> _ENTRIES PROVIDED_:
= Beginning of Section =
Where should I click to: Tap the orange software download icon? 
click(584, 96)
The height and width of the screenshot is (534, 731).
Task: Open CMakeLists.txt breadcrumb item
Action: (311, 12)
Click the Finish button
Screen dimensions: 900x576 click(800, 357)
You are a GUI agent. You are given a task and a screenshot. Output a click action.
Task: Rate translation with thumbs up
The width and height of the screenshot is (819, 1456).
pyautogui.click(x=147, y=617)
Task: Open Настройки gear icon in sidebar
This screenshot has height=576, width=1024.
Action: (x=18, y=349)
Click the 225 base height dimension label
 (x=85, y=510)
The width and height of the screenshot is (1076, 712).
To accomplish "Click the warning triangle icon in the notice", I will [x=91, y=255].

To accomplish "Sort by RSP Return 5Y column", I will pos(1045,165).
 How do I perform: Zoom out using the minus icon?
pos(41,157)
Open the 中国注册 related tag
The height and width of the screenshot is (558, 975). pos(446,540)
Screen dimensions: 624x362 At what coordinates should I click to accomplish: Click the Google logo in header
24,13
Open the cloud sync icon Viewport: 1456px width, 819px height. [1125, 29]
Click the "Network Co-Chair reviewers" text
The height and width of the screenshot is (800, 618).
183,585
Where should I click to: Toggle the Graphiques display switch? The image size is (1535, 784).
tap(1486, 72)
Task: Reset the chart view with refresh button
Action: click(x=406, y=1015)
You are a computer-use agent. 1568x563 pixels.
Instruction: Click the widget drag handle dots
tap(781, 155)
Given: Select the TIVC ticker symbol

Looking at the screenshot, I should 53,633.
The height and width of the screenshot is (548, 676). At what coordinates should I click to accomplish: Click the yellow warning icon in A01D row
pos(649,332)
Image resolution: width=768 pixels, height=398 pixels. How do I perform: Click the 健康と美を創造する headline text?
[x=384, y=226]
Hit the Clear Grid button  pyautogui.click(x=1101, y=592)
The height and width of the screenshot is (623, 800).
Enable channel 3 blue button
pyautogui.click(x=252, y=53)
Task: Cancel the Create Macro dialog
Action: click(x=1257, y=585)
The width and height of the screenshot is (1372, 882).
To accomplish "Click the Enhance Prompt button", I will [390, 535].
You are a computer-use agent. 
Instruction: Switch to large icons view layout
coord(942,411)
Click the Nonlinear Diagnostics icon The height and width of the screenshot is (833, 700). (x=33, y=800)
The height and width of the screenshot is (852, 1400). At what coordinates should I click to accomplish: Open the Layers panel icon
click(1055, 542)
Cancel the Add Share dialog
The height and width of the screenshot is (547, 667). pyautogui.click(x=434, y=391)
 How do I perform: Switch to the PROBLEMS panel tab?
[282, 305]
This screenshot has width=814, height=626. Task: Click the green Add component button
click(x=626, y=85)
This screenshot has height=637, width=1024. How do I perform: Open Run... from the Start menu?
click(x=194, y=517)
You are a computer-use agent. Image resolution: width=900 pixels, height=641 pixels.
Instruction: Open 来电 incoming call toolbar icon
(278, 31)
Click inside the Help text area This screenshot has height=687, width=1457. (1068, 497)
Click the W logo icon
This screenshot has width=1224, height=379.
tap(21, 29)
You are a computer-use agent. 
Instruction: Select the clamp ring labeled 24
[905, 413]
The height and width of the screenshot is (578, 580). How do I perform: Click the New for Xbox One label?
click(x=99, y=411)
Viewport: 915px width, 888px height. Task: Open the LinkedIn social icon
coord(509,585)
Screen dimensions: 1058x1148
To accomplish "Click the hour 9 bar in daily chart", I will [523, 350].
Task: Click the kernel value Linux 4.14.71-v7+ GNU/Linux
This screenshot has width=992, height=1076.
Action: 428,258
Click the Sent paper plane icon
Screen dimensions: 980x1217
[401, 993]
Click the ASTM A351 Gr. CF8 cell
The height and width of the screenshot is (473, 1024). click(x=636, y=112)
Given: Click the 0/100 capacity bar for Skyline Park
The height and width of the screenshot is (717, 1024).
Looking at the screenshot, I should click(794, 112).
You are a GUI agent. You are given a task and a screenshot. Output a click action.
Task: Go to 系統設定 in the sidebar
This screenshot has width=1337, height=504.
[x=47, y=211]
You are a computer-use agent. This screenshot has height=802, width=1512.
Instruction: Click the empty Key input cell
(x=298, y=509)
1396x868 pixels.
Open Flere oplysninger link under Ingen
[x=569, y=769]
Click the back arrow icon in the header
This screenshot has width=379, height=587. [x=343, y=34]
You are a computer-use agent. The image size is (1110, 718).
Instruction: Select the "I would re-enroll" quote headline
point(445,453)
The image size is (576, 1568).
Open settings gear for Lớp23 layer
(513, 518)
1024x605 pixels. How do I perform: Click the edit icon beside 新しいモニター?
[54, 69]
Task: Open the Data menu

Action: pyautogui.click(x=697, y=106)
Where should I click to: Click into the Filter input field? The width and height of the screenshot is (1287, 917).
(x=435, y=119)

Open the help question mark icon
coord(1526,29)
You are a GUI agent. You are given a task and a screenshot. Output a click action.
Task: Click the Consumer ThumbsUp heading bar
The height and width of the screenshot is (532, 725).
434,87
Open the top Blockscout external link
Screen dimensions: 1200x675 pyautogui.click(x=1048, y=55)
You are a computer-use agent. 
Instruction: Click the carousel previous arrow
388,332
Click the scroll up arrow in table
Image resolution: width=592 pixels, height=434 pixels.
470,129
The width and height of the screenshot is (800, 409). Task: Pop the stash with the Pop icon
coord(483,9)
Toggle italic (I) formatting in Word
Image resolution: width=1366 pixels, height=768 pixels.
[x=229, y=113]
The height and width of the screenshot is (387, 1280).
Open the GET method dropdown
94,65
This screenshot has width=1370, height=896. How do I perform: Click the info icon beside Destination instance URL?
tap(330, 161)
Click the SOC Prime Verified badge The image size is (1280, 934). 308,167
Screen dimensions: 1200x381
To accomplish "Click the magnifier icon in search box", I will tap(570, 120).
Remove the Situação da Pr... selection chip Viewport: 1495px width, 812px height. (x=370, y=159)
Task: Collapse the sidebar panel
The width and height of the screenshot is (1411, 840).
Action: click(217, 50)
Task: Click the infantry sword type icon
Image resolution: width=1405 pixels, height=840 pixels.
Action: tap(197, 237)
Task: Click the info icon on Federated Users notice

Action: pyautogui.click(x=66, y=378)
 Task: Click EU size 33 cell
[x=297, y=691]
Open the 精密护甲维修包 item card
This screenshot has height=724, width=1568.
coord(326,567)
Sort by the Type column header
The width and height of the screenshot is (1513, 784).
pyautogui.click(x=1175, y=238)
= End of Section =
Begin with the top line of the material and go as far as the line with "The width and height of the screenshot is (1076, 712).". Set down those lines exactly, both ends included, and nothing more.

Where should I click to: Tap the orange software download icon? 
click(584, 96)
The height and width of the screenshot is (534, 731).
Task: Open CMakeLists.txt breadcrumb item
Action: (311, 12)
Click the Finish button
Screen dimensions: 900x576 click(800, 357)
You are a GUI agent. You are given a task and a screenshot. Output a click action.
Task: Rate translation with thumbs up
The width and height of the screenshot is (819, 1456).
pyautogui.click(x=147, y=617)
Task: Open Настройки gear icon in sidebar
This screenshot has height=576, width=1024.
Action: (x=18, y=349)
Click the 225 base height dimension label
 (x=85, y=510)
The width and height of the screenshot is (1076, 712).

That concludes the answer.